# Task goal:
Find every line in the material below that contains the string "what", and copy each one out in full. Matches must have the same capitalization.

Material for locating words and elements:
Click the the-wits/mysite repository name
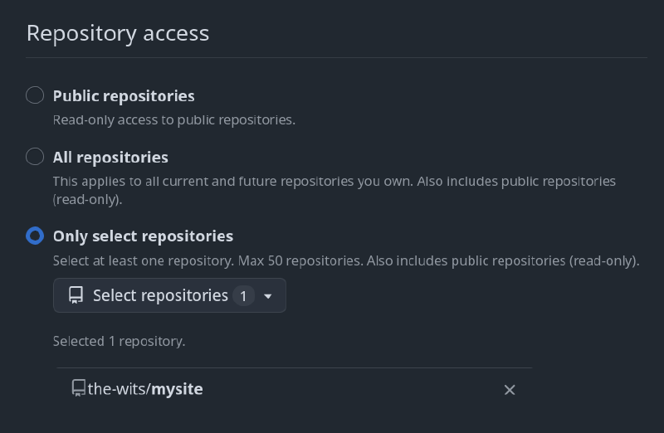 (x=145, y=388)
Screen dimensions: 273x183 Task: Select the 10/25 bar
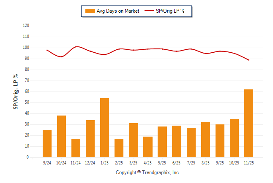coord(234,138)
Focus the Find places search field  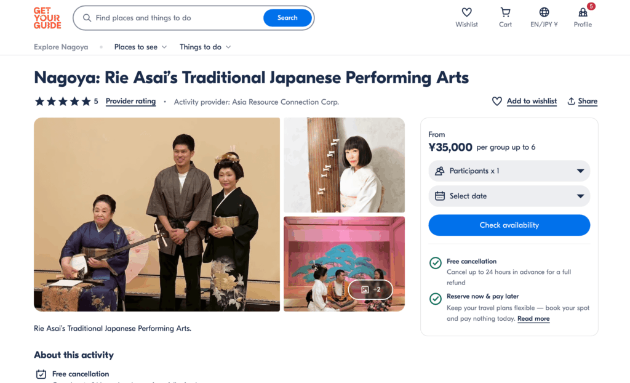point(175,18)
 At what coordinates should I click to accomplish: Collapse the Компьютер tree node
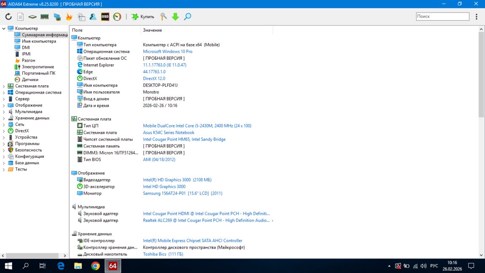[x=4, y=29]
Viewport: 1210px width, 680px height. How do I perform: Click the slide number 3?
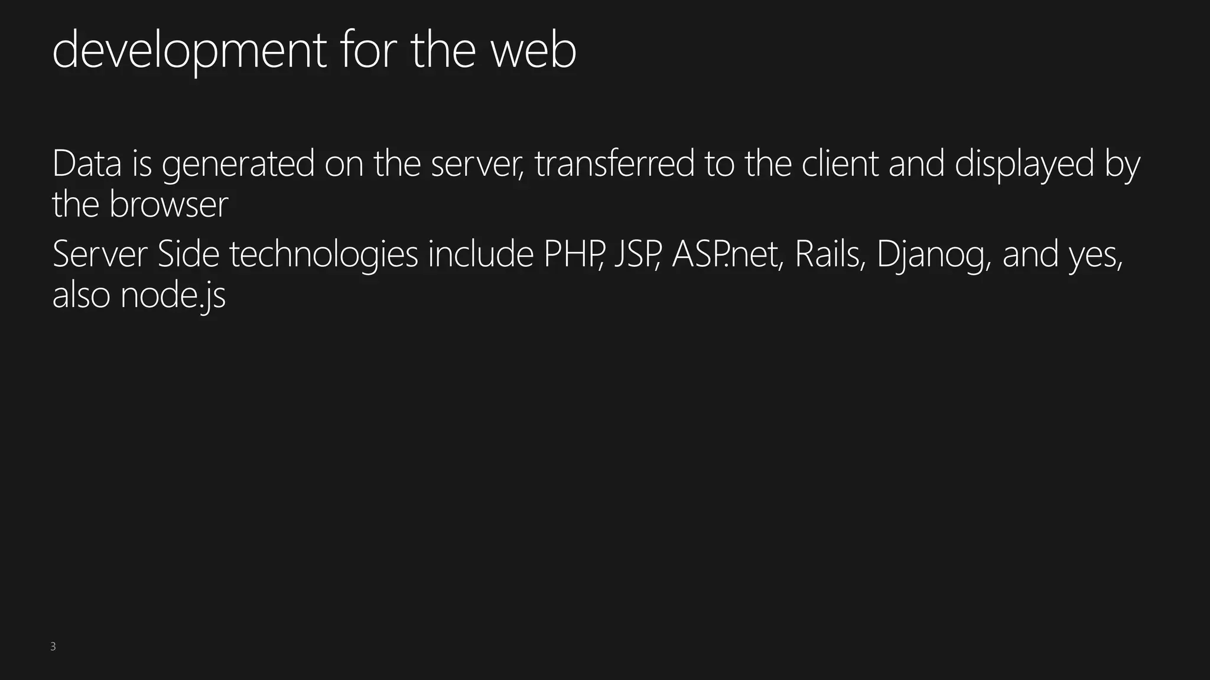tap(53, 646)
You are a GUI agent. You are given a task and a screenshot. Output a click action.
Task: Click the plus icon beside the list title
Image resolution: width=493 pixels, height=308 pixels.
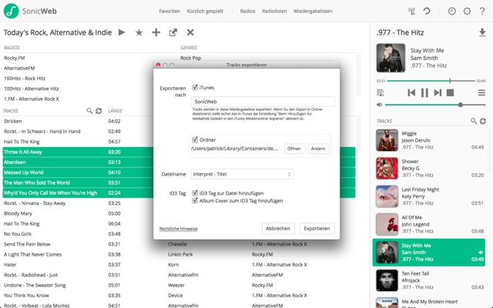pos(156,32)
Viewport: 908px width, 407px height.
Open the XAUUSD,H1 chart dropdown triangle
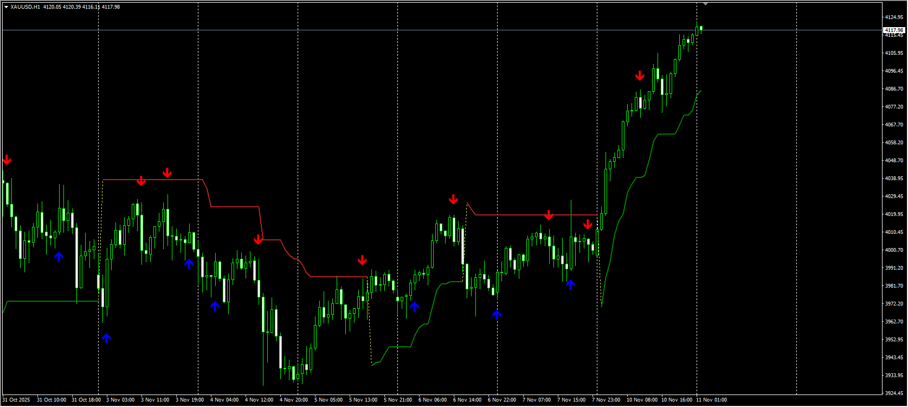[6, 7]
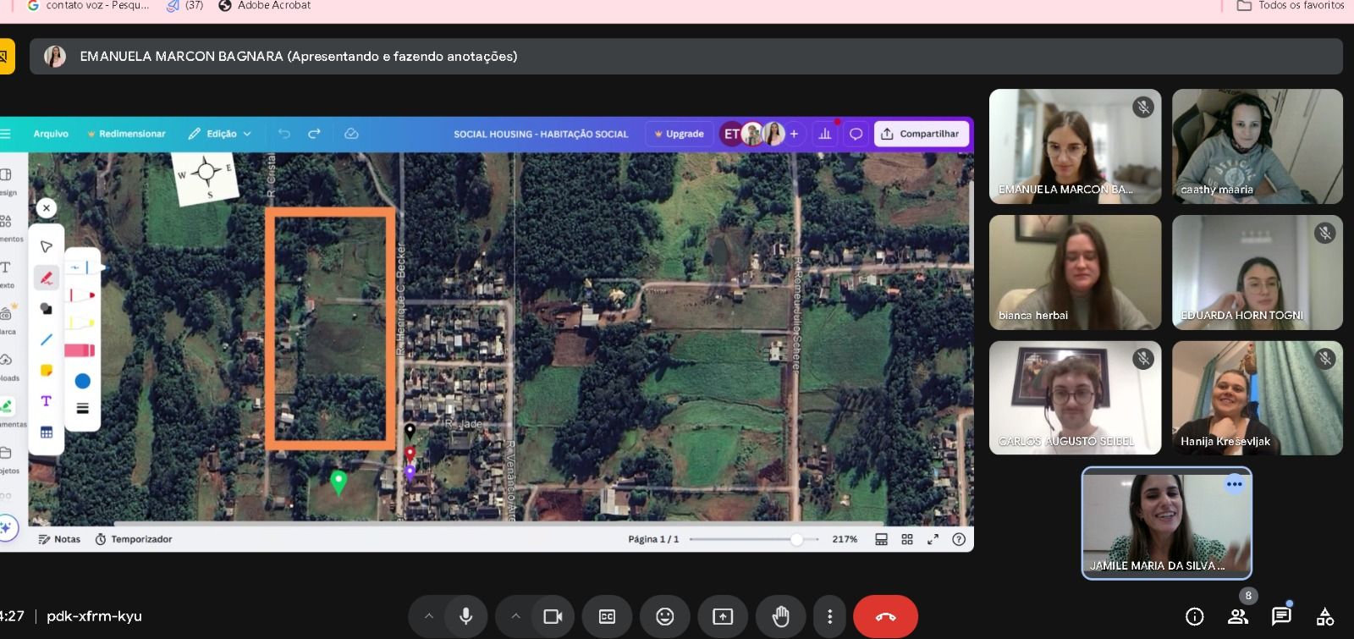Open meeting details info icon
The height and width of the screenshot is (639, 1354).
tap(1194, 616)
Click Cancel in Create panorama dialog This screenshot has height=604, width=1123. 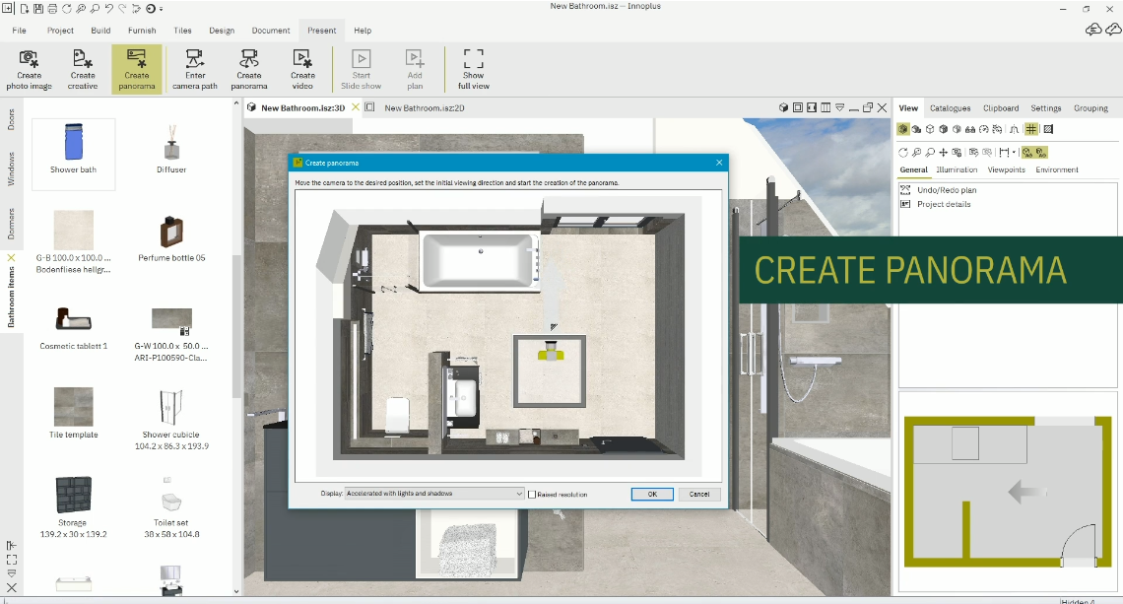click(699, 494)
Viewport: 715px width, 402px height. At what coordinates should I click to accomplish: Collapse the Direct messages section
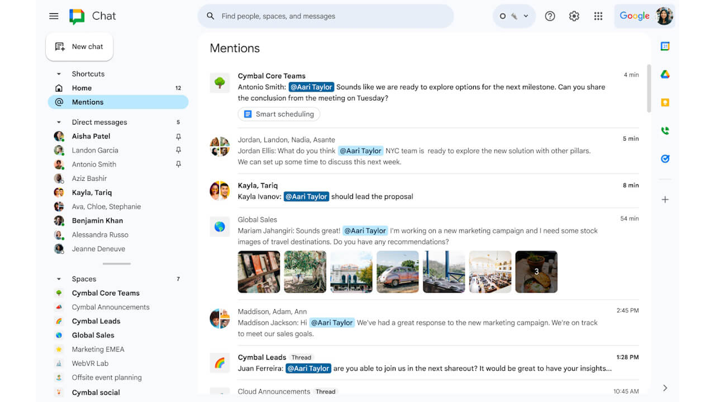(58, 122)
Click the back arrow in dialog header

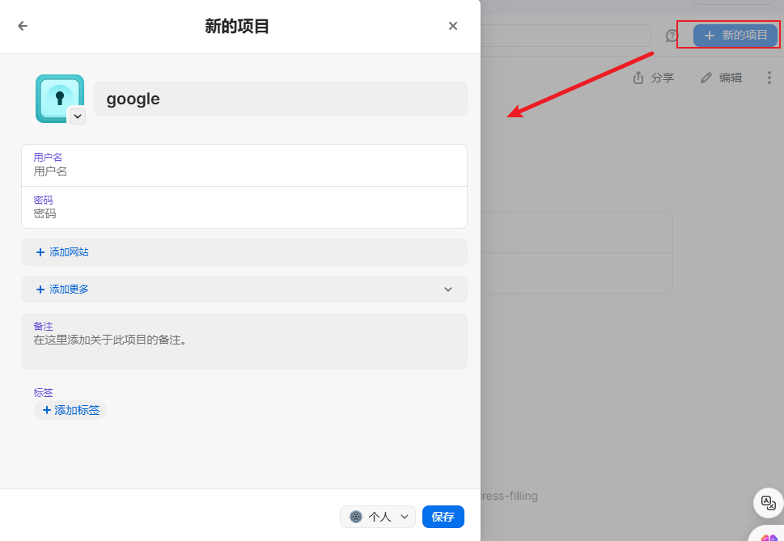click(x=23, y=26)
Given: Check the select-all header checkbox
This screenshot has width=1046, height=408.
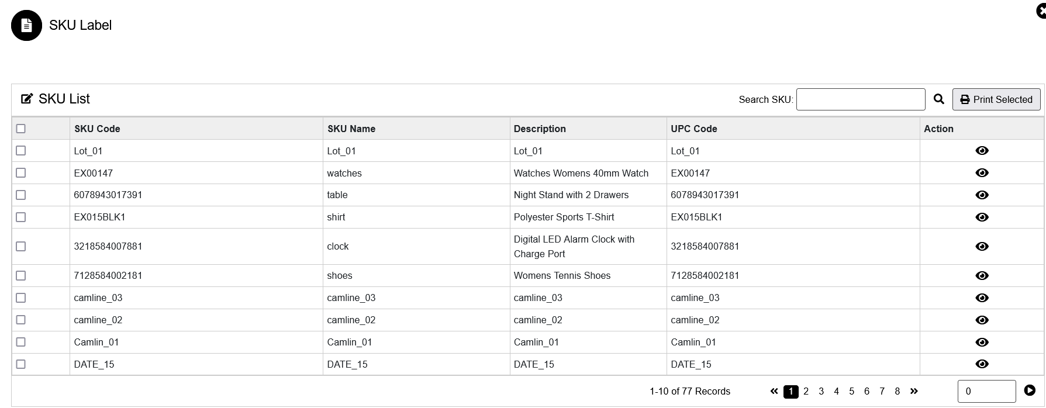Looking at the screenshot, I should point(21,129).
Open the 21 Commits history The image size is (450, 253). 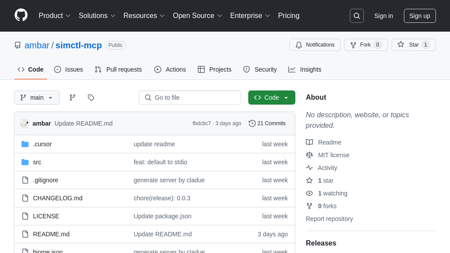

# Full response:
 At what coordinates should I click to accomplish: Collapse the Компьютер tree node
Viewport: 715px width, 402px height. At what coordinates should I click to accomplish: Collapse the Direct messages section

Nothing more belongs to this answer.